Like many other strong temptations, treating an employee as an independent contractor can also lead directly to hell if the employee is not, in fact, an independent contractor. The litany of hellish consequences, both for an employer and for its responsible officers and equity owners, is sobering.
First there are the unpaid withholdings for which not only the employer but also its responsible officers and directors may have joint and several personal liability. Officers, directors, members, managers, partners and limited liability partners are also personally liable, jointly and severally, with their business entity and each other for all claims’ costs, civil penalties and attorney fees if it’s determined that the “ independent contractor” was really an “employee” when they were injured while working. ORS 656.735.
Where an employee, misclassified as an “independent contractor” by their employer, is injured on the job, they are not only free to bring a personal injury action against their employer but the employer loses the benefit of any defense based on the employee’s own contributory negligence. ORS 656.020.

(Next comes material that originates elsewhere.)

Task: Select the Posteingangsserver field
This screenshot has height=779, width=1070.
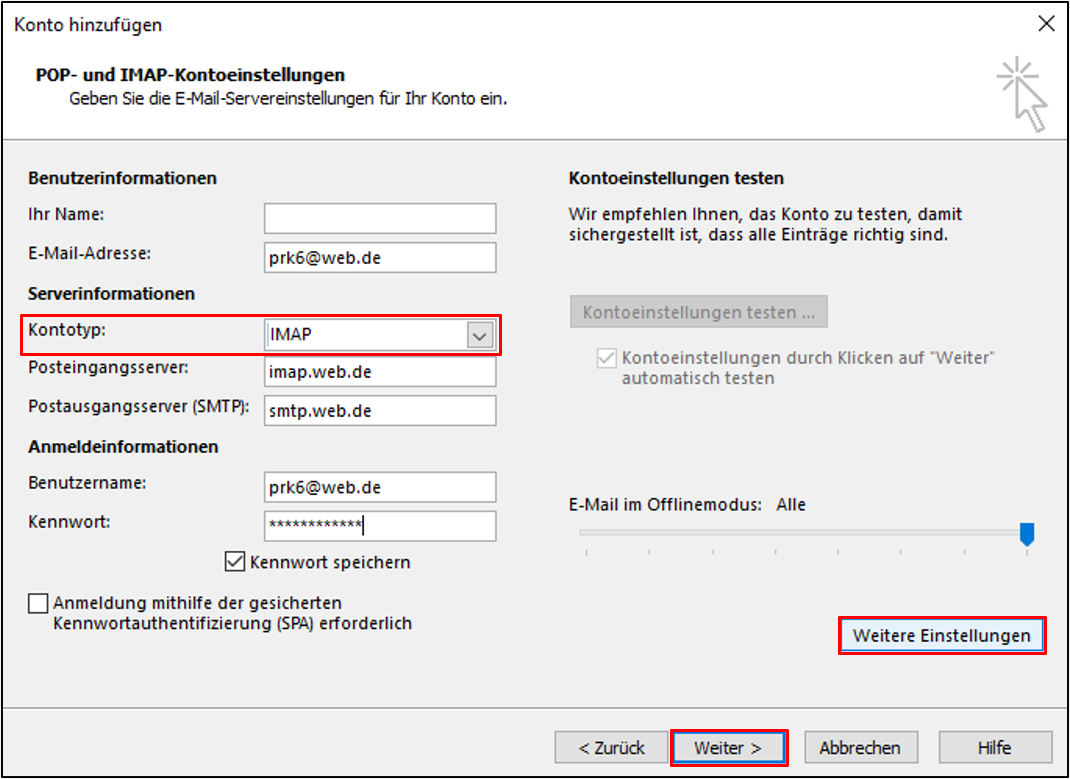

Likewise, individuals responsible for compliance with an employer’s unemployment insurance may be held personally liable, jointly and severally with each other and with their employer, for unemployment benefits and claim costs for an employee misclassified as an independent contractor. ORS 657.516.
Accordingly, whether to treat any individual providing services to a business as an independent contractor is a decision which should be made with caution. A mistake could not only damage your business but drain your personal finances as well.